● **ASSIGNMENT**:
All that is needed is every line of the listing below that has "Task".

● **DATASET CONTENT**:
-=-=-=-=-

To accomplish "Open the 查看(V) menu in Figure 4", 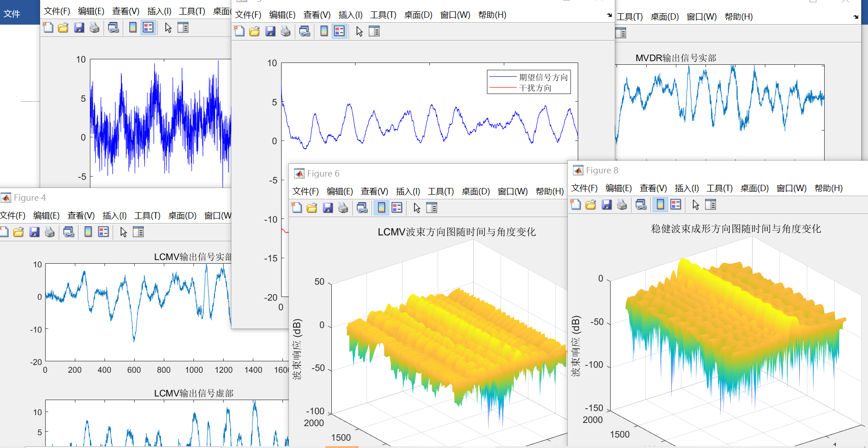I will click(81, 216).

-=-=-=-=-

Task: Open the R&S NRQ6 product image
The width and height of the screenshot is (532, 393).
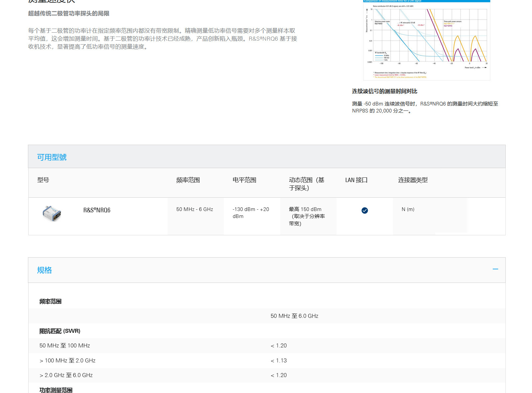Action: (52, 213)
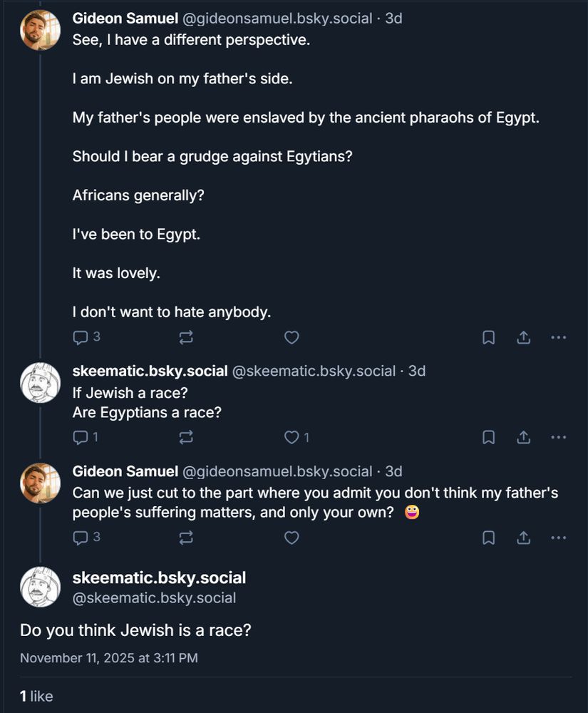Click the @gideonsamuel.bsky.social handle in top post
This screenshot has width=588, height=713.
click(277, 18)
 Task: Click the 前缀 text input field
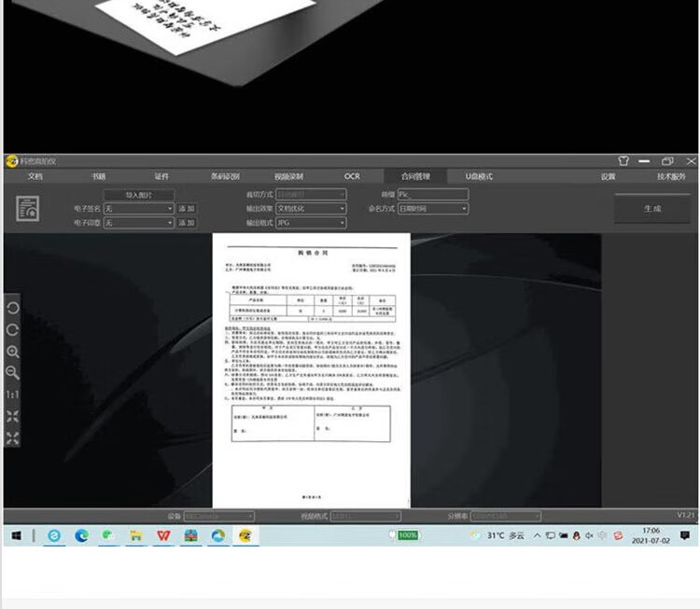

-=-=-=-=-

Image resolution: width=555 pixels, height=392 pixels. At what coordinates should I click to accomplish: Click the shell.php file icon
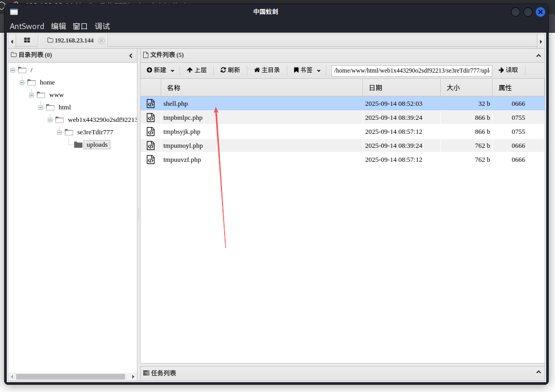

-=-=-=-=-

● **ANSWER FOR THIS EXERCISE**:
Task: Open the R&S NRQ6 product image
 Task: Click the 前缀 text input field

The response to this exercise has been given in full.